Numa configuração parlamentar de maioria absoluta, é quase impossível não se desejar que o processo de reforço da igualdade e direitos LGBTI seja precisamente o contrário ao da estagnação que vivemos atualmente. Mas é perigoso deixar na mão de apenas um partido qualquer agenda parlamentar que implique Direitos Humanos: a luta intrapartidária que promove avanços legislativos nos grandes partidos é dura para as deputadas e deputados que carregam, há anos, o desígnio da igualdade nas suas costas, e que nem sempre conseguem mover as montanhas de resistência interna; os avanços preocupantes e usurpadores do espaço democrático por parte da extrema-direita implantam o medo dos danos reputacionais sobre as minorias e os partidos que as defendem, principalmente se esses forem os partidos que querem continuar no poder; e o papel fiscalizador da Assembleia da República perde necessariamente força neste cenário, o que é tudo menos inócuo sempre e quando o Governo se esquecer do seu papel de direção política, diplomacia e ação eficaz em matéria de igualdade e combate à discriminação.
Falta ultrapassar a tentação de construir Direitos Humanos aos solavancos da agenda mediática
Desde janeiro deste ano já deram entrada na Assembleia da República várias propostas determinantes para o reforço dos direitos e da proteção das pessoas LGBTI em Portugal. Da proposta de proibição e criminalização das chamadas “práticas de conversão” – que visam a repressão da orientação sexual, da identidade de género ou da expressão de género –, aos projetos de lei sobre a autodeterminação de género nas escolas portuguesas – já avalizados pelo Conselho Nacional de Ética para as Ciências da Vida –, às próprias propostas no âmbito do Orçamento do Estado 2023, destinadas ao reforço das verbas alocadas à formação e capacitação, melhorias de procedimentos administrativos e respostas integradas de apoio às vítimas LGBTI.

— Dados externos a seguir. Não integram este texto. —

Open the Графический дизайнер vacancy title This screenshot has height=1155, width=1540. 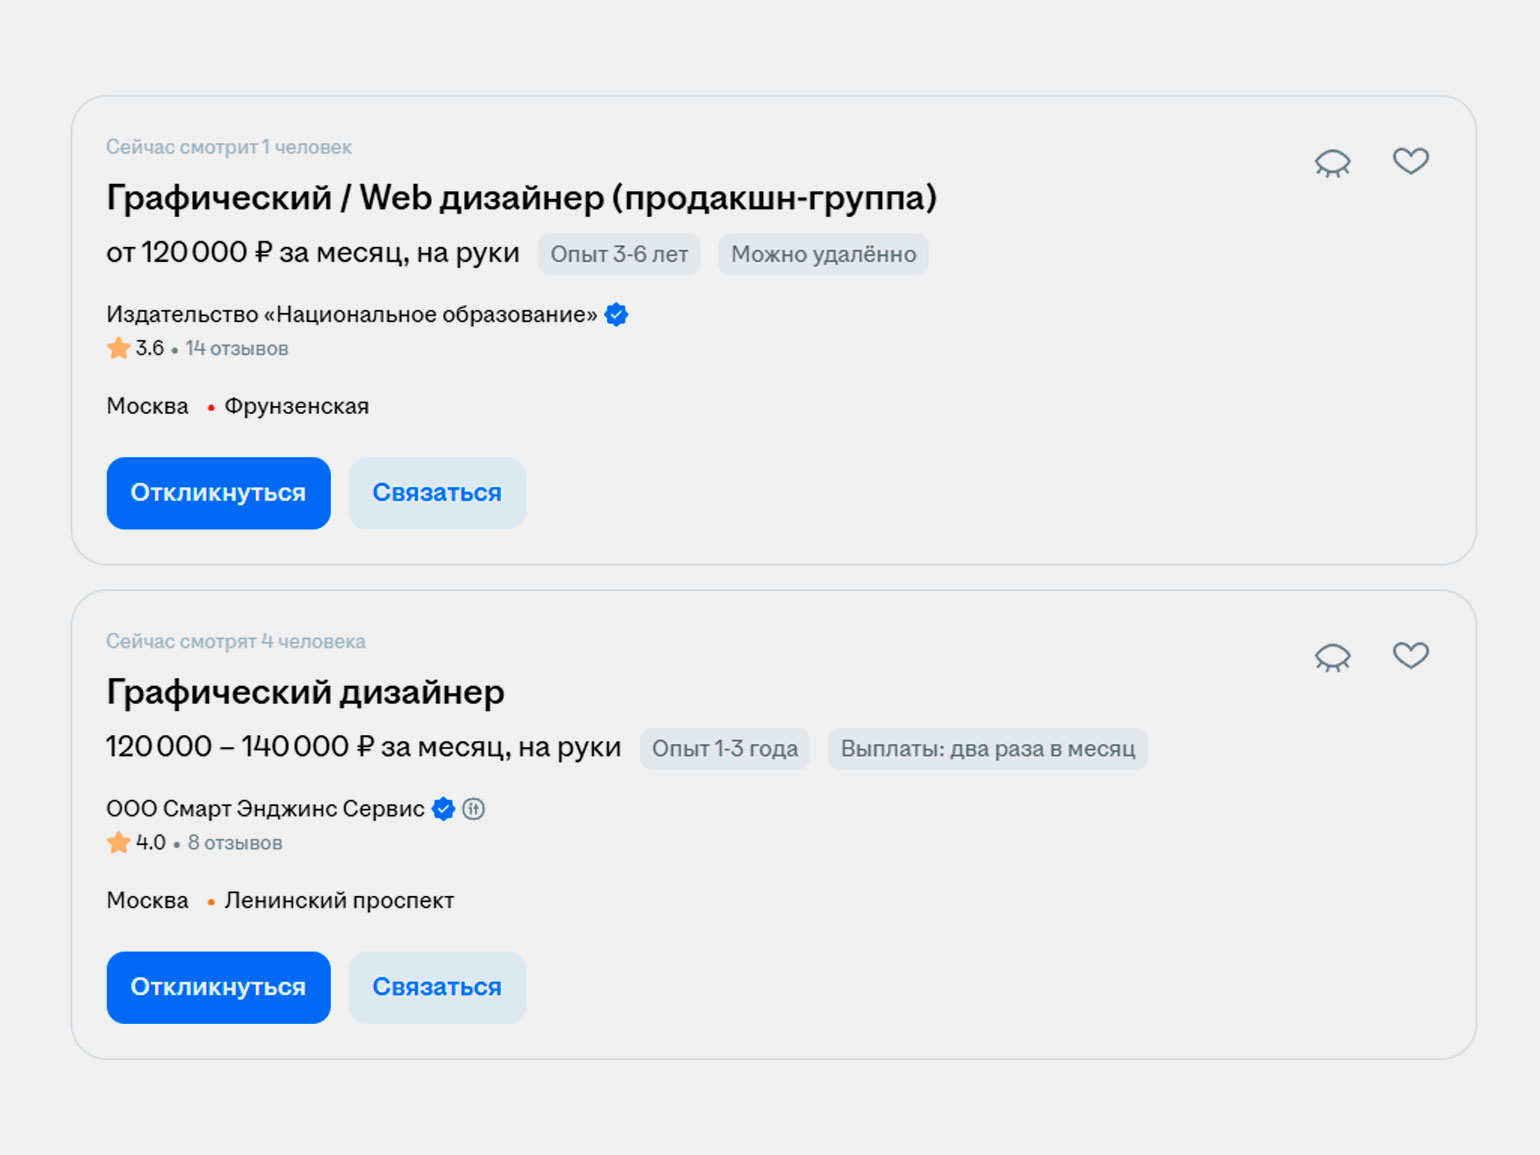click(305, 692)
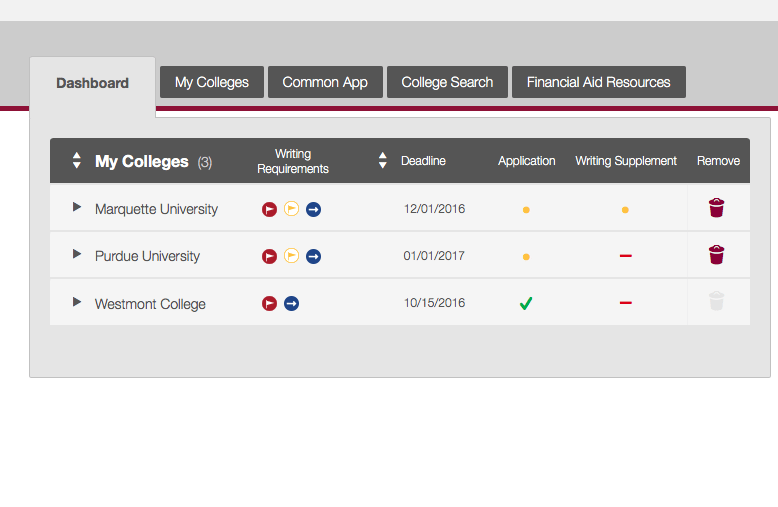Click Marquette University's yellow application status dot

coord(526,210)
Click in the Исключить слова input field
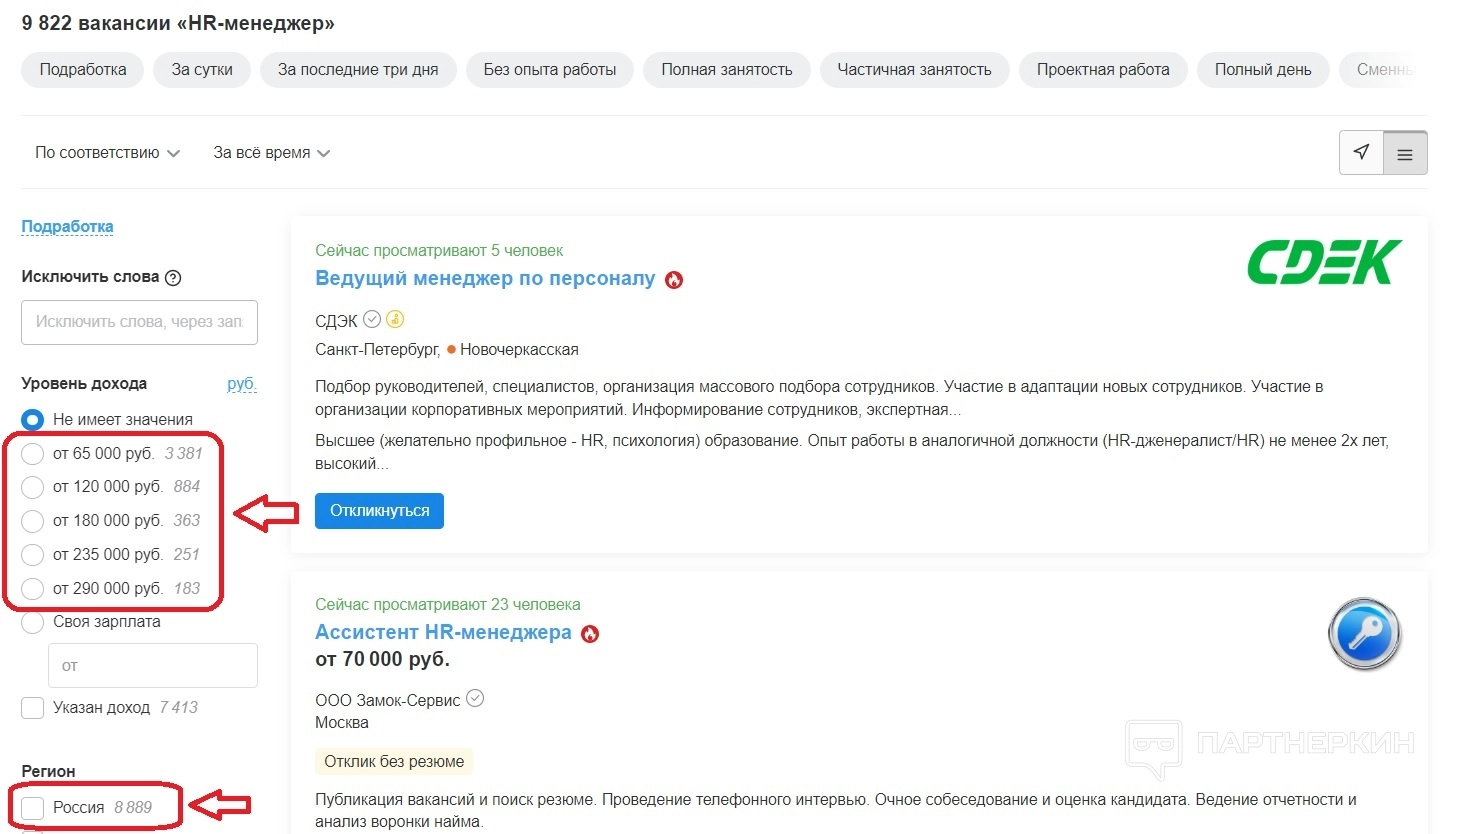This screenshot has height=834, width=1466. tap(139, 322)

Mas falta agendar, discutir, aprovar e garantir a implementação da maioria destas propostas – e apresentar tantas outras há anos reivindicadas pela sociedade civil; falta transpor os contextos de igualdade na lei para uma realidade de não-discriminação na prática; falta estrutura e pensamento em resposta ao quão desconexas e ainda pouco integradas têm sido estas propostas; falta financiamento; e falta ultrapassar a tentação de construir Direitos Humanos aos solavancos da agenda mediática, que tantas vezes traz as pessoas LGBTI às luzes da ribalta, não pela afirmação positiva das suas identidades e vivências, mas pelo isolamento, violência, insultos e silenciamentos a que são sujeitas.
Nesta configuração parlamentar de maioria absoluta, serão, justamente, os partidos afastados do poder governamental aqueles que terão maior capacidade de serem agentes impulsionadores dos direitos das pessoas LGBTI, dando voz e corpo às suas propostas eleitorais nesta área, garantindo o voto de um PS historicamente pró Direitos Humanos, constituindo-se como o motor de constância e evolução que está (ranking dixit) ameaçado, e cumprindo o seu papel de agentes fiscalizadores da ação do Governo – a começar pelo Plano de Ação para o Combate à Discriminação em razão da Orientação Sexual, Identidade e Expressão de Género, e Características Sexuais (2022-2025), que continua sem ver a luz do dia.